13. It Is Solved by Walking
ALL SERIOUS PILGRIMS GO ON FOOT TO THEIR holy destination—Chaucer's Canterbury pilgrims stand for so many others. Walking is a spiritual act; walking on one's own induces meditation. The Chinese characters for pilgrimage mean "paying one's respect to a mountain" (ch'ao-shan chin-hsiang).

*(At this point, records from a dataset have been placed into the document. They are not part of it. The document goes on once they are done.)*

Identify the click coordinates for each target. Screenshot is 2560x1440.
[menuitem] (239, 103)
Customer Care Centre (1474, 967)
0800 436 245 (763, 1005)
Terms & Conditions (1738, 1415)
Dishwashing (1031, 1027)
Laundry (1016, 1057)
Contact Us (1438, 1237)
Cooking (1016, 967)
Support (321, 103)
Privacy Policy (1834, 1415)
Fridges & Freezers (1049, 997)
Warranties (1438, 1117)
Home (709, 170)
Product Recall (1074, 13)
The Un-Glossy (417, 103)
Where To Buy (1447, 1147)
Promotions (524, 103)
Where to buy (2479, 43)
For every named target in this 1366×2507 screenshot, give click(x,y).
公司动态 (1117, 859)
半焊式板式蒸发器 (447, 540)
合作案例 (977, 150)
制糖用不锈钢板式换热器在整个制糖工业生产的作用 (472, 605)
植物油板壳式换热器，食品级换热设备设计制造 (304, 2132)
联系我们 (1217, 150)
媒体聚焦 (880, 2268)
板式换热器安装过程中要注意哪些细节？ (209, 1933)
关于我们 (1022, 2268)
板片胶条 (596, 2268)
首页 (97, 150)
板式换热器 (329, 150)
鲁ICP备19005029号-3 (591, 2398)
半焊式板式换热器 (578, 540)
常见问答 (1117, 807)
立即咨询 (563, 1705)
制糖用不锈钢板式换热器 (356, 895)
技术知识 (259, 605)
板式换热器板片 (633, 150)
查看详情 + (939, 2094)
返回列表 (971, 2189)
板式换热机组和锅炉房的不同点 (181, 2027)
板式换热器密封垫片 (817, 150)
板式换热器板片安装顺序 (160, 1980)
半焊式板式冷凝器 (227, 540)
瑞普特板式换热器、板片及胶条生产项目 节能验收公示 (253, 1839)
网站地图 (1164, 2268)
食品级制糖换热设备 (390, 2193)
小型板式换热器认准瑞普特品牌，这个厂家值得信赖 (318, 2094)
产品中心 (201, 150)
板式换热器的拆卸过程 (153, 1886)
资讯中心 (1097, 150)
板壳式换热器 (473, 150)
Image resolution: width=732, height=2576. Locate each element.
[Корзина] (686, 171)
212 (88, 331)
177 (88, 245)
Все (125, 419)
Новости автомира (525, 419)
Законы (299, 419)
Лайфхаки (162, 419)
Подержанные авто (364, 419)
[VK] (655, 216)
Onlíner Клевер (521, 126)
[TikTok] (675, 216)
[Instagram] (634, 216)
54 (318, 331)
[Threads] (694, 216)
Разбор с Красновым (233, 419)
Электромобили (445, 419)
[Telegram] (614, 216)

As I saw on my Riding the Iron Rooster trip, many Taoists make a point of visiting the five holy mountains they regard as pillars of China, the cardinal compass points as well as the center, separating Heaven and Earth. And there are four other mountains, sacred to Buddhism and associated with a particular bodhisattva. "Paying respect" means climbing the mountains—though this often involves walking up stairs, since steps have been cut into most of the mountainsides. Ambrose Bierce defined a pilgrim as "a traveler that is taken seriously." In his essay "Walking," in the posthumous collection Excursions
(1863), Thoreau spoke of the word "saunter" as having been derived from the French expression "going to the Holy Land": "I have met with but one or two persons in the course of my life who understood the art of Walking, that is, of taking walks, who had a genius, so to speak, for sauntering: which word is beautifully derived from idle people who roved about the country, in the Middle Ages, and asked charity, under pretence of going 'à la Sainte Terre,' to the Holy Land, till the children exclaimed, 'There goes a Sainte-Terrer,' a Saunterer, a Holy-Lander. They who never go to the Holy Land in their walks, as they pretend, are indeed mere idlers and vagabonds; but they who do go there are saunterers in the good sense, such as I mean." And later in this long paragraph he says, "For every walk is a sort of crusade, preached by some Peter the Hermit in us, to go forth and reconquer this Holy Land from the hands of the Infidels."The Spanish word sendereando,
for hiking, is compact and pretty (sen-dero is path), but the wisest phrase for this activity is the Latin solvitur ambulando ("it is solved by walking"), attributed to Saint Augustine. The phrase was mentioned by the long-distance walker Patrick Leigh-Fermor to Bruce Chatwin. "Hearing it, immediately Bruce whipped out his notebook," Chatwin's biographer wrote. Walking to ease the mind is also an objective of the pilgrim. There is a spiritual dimension too: the walk itself is part of a process of purification. Walking is the age-old form of travel, the most fundamental, perhaps the most revealing.Chatwin regarded walking in an almost mystical way. His predecessors, beginning with the great Japanese poet Bashö, felt the same. Walking inspired the poets Whitman and Wordsworth, and Rousseau based a series of philosophical essays on walks. Stanley walked across Africa twice. When David Livingstone wished to get into shape, and to invoke the traveling mood, he walked for weeks at a time in the African bush, "until my muscles were hard as boards."
Some walks are those of the flâneur,
an almost untranslatable French word meaning stroller, saunterer, drifter—the essence of a traveler—but in this case usually one in a city, perhaps the very word to describe someone trying to solve a problem. Some walks by travelers border on stunts or bids for the record book—two obvious examples are Ewart Grogan tramping from Cape Town to Cairo in 1898, and more recently Ffyona Campbell, who in her way walked around the world (see Chapter 14, "Travel Feats").But it is the committed walker, the thoughtful walker, who interests me the most.
Xuanzang (603–664): The Ultimate Pilgrim
A MONK AND a scholar, the young Xuanzang (Hsüan-tsang in some renderings) felt that the Buddhist texts in China were badly translated, debased versions of the originals, so he decided to travel to India to verify them and to bring back as many texts as possible. He hoped also to see the holy places associated with Buddha's life and enlightenment. In some old illustrations he is shown accompanied by a pony—he certainly brought back the manuscripts on packhorses. But in his account of his seventeen years of travels he frequently refers to walking on narrow and difficult trails, and he appears to have traveled alone.
"At a time when the country was most prosperous, and equipped with unparalleled virtue, he started his journey to the remote lands carrying his pewter staff and whisked the dust with his robes," wrote Yu Zhining, Duke of Yanguo, in the original preface to The Great Tang Dynasty Record of the Western Regions.
In a postscript to the book, Xuanzang is eulogized: "With the prestige of the emperor, he made his way, and under the protection of deities, he traveled in solitude."